DESENVOLVIMENTO ECONÔMICO OU SOCIAL

Citação de Gary Backer

“as teorias sociais sobre o declínio da fecundidade consideram que as mudanças de preferências decorrem do desenvolvimento social, como a expansão da educação em geral e da educação do sexo feminino em particular.” P 249

“Há também a questão simples da disponibilidade de recursos para o controle da natalidade e a difusão de conhecimentos e tecnologia nessa área.” P 249

GANHO DE PODER DAS MULHERES JOVENS

“Uma linha de análise que emergiu com grande influência em anos recentes [...] atribui ao ganho de poder das mulheres um papel central nas decisões das famílias e na gênese de normas comunitárias.” P 250

“Entretanto, precisamos definir com mais clareza quais seriam os parâmetros críticos para mudar a tendência da fecundidade. Existe hoje uma profusão de evidências estatísticas, baseadas em comparações entre países e regiões diversas [...], que vinculam a educação das mulheres (incluindo a alfabetização) à redução da fecundidade em diferentes países do mundo.” P 250

“um efeito significativo sobre a fecundidade são (1) a alfabetização das mulheres e (2) a participação feminina na força de trabalho.” P 251

EXTERNALIDADE, VALORES E COMUNICAÇÃO

QUE EFICÁCIA TEM A COERÇÃO?

• [DADOS EXIBIDOS]
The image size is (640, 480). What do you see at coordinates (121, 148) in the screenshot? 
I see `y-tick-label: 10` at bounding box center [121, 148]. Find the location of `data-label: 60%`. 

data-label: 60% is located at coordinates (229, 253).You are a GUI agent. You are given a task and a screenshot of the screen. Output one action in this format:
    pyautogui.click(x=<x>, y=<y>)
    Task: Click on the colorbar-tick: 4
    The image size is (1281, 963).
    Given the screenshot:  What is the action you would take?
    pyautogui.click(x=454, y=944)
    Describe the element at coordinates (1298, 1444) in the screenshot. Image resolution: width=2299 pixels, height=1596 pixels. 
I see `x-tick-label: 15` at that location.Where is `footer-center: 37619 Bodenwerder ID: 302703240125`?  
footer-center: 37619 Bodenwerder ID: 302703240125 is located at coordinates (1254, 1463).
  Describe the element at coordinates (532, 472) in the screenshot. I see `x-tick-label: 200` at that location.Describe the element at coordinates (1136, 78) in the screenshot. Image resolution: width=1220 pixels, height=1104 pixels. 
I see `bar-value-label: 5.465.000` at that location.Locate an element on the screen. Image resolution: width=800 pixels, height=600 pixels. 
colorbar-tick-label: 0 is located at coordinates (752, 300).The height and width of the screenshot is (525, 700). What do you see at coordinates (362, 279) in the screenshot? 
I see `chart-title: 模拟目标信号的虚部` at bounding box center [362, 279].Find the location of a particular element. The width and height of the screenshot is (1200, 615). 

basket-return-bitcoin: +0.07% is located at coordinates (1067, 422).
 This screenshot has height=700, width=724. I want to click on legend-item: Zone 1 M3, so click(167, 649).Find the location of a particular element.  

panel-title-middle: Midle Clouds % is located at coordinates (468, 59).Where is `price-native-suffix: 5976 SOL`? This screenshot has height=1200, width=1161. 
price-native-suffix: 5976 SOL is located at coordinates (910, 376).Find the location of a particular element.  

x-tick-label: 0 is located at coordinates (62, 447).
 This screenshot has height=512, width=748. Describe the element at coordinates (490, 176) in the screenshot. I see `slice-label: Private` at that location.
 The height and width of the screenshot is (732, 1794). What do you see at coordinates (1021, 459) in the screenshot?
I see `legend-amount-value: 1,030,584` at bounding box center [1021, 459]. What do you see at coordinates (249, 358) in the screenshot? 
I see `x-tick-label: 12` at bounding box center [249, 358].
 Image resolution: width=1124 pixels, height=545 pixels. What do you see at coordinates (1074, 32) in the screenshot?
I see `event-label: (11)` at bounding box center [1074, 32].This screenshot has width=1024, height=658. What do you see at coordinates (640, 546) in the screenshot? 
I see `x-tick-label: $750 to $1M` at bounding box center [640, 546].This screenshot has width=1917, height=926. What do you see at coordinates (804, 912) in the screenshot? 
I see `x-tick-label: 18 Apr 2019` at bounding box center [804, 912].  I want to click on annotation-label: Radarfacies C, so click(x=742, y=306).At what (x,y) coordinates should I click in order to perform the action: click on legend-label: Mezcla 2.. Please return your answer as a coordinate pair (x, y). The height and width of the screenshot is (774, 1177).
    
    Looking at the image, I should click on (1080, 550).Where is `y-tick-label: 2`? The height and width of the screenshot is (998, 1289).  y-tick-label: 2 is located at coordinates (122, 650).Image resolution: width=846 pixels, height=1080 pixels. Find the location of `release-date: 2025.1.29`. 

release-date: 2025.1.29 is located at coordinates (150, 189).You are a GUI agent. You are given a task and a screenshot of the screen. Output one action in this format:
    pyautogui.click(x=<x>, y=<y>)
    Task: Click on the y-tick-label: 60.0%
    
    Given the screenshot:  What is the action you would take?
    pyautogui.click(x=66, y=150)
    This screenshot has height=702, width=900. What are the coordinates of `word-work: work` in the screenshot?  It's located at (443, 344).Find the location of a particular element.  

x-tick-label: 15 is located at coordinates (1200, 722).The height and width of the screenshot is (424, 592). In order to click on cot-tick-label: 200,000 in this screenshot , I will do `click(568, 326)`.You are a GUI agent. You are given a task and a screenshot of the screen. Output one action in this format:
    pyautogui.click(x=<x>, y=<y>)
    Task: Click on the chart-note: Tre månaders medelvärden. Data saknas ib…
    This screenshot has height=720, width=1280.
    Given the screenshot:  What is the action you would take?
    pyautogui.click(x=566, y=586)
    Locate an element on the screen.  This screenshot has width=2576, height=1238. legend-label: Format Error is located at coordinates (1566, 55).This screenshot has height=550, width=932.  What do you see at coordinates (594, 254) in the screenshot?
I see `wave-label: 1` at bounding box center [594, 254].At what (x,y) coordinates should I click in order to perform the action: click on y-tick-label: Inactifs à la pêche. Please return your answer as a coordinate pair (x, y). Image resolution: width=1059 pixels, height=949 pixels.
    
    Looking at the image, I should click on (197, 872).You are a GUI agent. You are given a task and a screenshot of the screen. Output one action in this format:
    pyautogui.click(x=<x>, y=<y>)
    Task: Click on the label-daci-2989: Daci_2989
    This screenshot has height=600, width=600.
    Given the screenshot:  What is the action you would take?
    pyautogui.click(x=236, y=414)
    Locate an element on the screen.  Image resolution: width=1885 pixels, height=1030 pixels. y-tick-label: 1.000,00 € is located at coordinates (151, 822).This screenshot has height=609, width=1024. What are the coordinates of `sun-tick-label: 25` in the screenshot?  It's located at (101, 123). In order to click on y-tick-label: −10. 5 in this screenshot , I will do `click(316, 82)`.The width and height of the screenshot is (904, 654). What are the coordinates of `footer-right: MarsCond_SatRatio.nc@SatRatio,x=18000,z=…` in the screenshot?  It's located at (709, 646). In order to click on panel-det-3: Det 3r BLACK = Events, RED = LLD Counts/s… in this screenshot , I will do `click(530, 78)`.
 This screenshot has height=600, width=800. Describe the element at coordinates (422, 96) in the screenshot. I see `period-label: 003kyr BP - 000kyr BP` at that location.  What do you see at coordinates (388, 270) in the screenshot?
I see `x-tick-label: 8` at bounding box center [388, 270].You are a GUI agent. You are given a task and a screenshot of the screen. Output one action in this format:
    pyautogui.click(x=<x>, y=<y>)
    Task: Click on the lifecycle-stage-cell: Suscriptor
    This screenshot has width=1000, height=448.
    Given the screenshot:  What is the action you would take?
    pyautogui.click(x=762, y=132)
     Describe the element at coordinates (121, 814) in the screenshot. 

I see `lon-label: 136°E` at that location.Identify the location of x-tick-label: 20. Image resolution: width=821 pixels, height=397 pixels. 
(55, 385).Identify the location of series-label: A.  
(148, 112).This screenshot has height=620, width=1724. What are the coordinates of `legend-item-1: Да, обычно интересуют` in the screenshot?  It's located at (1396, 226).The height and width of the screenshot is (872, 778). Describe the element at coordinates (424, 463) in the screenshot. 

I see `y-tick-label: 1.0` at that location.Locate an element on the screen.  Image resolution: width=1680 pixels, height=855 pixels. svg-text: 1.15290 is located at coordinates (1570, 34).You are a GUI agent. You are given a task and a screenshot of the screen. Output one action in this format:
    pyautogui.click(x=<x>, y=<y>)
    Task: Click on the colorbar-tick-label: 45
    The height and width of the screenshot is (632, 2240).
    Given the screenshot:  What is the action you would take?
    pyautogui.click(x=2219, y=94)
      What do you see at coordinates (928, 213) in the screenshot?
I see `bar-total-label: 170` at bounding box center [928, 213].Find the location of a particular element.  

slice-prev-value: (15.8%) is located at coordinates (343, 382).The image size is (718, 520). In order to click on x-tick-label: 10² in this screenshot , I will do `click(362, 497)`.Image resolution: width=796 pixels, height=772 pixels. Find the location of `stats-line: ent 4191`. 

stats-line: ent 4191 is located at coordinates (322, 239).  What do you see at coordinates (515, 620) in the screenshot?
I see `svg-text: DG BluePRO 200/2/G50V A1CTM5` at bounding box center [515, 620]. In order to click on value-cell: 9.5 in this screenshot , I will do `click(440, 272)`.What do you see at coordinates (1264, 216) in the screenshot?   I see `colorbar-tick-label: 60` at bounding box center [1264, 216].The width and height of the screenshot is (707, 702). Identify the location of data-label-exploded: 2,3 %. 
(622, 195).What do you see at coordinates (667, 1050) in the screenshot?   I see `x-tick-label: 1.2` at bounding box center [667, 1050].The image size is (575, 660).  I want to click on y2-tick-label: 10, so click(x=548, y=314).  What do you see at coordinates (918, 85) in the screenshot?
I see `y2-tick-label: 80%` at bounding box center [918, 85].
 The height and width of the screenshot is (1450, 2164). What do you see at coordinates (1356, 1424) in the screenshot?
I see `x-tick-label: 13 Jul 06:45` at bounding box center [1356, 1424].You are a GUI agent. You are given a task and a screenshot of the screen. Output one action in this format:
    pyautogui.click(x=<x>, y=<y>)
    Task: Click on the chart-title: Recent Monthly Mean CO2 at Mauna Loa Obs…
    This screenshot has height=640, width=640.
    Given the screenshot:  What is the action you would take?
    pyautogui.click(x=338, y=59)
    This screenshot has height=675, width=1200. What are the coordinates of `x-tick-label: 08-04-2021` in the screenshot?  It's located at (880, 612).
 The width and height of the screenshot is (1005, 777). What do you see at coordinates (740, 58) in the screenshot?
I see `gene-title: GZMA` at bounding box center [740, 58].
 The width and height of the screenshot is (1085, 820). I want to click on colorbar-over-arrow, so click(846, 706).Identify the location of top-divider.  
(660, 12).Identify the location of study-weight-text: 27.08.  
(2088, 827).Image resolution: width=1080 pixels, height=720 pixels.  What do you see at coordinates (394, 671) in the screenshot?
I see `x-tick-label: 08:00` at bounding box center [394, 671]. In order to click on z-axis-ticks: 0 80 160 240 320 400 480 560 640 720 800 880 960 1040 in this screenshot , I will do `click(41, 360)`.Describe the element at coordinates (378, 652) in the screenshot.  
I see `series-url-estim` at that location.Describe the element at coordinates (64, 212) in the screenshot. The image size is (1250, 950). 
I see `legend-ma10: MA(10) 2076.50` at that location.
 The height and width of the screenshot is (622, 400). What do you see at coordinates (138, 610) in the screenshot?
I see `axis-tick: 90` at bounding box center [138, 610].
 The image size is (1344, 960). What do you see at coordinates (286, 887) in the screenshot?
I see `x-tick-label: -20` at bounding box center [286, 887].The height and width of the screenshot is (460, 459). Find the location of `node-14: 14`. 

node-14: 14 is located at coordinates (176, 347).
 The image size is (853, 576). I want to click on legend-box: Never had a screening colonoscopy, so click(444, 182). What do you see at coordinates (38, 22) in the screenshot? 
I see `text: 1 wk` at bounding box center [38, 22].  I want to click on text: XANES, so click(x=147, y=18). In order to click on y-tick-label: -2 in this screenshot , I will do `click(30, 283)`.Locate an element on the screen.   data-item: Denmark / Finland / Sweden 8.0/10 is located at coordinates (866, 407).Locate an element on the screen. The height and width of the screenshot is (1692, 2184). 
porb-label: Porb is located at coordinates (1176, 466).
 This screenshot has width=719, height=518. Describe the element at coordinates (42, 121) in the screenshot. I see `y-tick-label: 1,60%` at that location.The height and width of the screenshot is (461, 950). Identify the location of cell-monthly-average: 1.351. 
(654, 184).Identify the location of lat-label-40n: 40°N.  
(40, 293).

• [ENUNCIADO DA TAREFA]
Reproduza do trecho sobre fecundidade a parte que começa com as palavras "GANHO DE PODER DAS MULHERES JOVENS" e termina com "TEM A COERÇÃO?". As linhas são um material separado, sem ligação com o trecho sobre fecundidade.

• [RESULTADO DO EXERCÍCIO]
GANHO DE PODER DAS MULHERES JOVENS

“Uma linha de análise que emergiu com grande influência em anos recentes [...] atribui ao ganho de poder das mulheres um papel central nas decisões das famílias e na gênese de normas comunitárias.” P 250

“Entretanto, precisamos definir com mais clareza quais seriam os parâmetros críticos para mudar a tendência da fecundidade. Existe hoje uma profusão de evidências estatísticas, baseadas em comparações entre países e regiões diversas [...], que vinculam a educação das mulheres (incluindo a alfabetização) à redução da fecundidade em diferentes países do mundo.” P 250

“um efeito significativo sobre a fecundidade são (1) a alfabetização das mulheres e (2) a participação feminina na força de trabalho.” P 251

EXTERNALIDADE, VALORES E COMUNICAÇÃO

QUE EFICÁCIA TEM A COERÇÃO?